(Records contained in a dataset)
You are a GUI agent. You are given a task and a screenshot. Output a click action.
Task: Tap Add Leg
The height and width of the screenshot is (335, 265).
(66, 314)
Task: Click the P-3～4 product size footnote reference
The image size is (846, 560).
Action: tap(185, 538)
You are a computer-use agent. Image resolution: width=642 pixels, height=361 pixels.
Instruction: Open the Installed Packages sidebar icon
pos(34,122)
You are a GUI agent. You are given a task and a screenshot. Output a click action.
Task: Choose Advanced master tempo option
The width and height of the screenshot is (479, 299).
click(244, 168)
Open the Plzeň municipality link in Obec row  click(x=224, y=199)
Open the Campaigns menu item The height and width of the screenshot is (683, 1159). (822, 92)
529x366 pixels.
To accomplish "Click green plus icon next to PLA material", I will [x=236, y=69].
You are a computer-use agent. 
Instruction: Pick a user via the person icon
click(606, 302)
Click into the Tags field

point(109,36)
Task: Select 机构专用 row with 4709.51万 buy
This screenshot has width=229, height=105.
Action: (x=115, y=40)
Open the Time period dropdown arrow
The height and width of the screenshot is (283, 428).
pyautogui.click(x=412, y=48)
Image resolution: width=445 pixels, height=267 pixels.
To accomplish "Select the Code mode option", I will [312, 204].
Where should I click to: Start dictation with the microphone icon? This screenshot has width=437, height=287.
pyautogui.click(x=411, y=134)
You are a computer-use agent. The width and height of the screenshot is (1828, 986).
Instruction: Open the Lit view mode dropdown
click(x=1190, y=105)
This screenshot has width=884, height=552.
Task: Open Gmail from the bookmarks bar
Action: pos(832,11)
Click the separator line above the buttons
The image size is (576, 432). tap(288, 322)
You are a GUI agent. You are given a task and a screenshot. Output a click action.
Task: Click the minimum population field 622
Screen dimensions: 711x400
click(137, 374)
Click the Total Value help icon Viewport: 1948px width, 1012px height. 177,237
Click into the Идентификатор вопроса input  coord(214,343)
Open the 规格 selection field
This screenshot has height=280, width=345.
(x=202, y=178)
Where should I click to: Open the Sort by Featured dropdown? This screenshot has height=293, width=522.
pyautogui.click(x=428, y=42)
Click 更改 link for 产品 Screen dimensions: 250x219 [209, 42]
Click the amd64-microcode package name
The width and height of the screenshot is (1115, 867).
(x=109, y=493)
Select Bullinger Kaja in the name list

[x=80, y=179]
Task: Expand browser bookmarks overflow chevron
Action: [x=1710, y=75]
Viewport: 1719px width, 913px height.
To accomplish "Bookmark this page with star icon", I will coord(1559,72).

**STATED GOAL:** Rewrite all of the items above, replacing each occurrence of "GUI agent" with "graphical interface agent" and leaving everything else unchanged.

**TASK RESPONSE:**
You are a graphical interface agent. You are given a task and a screenshot. Output a click action.
Task: Tap Add Leg
The height and width of the screenshot is (335, 265).
(66, 314)
Task: Click the P-3～4 product size footnote reference
The image size is (846, 560).
Action: tap(185, 538)
You are a computer-use agent. Image resolution: width=642 pixels, height=361 pixels.
Instruction: Open the Installed Packages sidebar icon
pos(34,122)
You are a graphical interface agent. You are given a task and a screenshot. Output a click action.
Task: Choose Advanced master tempo option
The width and height of the screenshot is (479, 299).
click(244, 168)
Open the Plzeň municipality link in Obec row  click(x=224, y=199)
Open the Campaigns menu item The height and width of the screenshot is (683, 1159). (822, 92)
529x366 pixels.
To accomplish "Click green plus icon next to PLA material", I will [x=236, y=69].
You are a computer-use agent. 
Instruction: Pick a user via the person icon
click(606, 302)
Click into the Tags field

point(109,36)
Task: Select 机构专用 row with 4709.51万 buy
This screenshot has width=229, height=105.
Action: (x=115, y=40)
Open the Time period dropdown arrow
The height and width of the screenshot is (283, 428).
pyautogui.click(x=412, y=48)
Image resolution: width=445 pixels, height=267 pixels.
To accomplish "Select the Code mode option", I will [312, 204].
Where should I click to: Start dictation with the microphone icon? This screenshot has width=437, height=287.
pyautogui.click(x=411, y=134)
You are a computer-use agent. The width and height of the screenshot is (1828, 986).
Instruction: Open the Lit view mode dropdown
click(x=1190, y=105)
This screenshot has width=884, height=552.
Task: Open Gmail from the bookmarks bar
Action: pos(832,11)
Click the separator line above the buttons
The image size is (576, 432). tap(288, 322)
You are a graphical interface agent. You are given a task and a screenshot. Output a click action.
Task: Click the minimum population field 622
Screen dimensions: 711x400
click(137, 374)
Click the Total Value help icon Viewport: 1948px width, 1012px height. 177,237
Click into the Идентификатор вопроса input  coord(214,343)
Open the 规格 selection field
This screenshot has height=280, width=345.
(x=202, y=178)
Where should I click to: Open the Sort by Featured dropdown? This screenshot has height=293, width=522.
pyautogui.click(x=428, y=42)
Click 更改 link for 产品 Screen dimensions: 250x219 [209, 42]
Click the amd64-microcode package name
The width and height of the screenshot is (1115, 867).
(x=109, y=493)
Select Bullinger Kaja in the name list

[x=80, y=179]
Task: Expand browser bookmarks overflow chevron
Action: [x=1710, y=75]
Viewport: 1719px width, 913px height.
To accomplish "Bookmark this page with star icon", I will coord(1559,72).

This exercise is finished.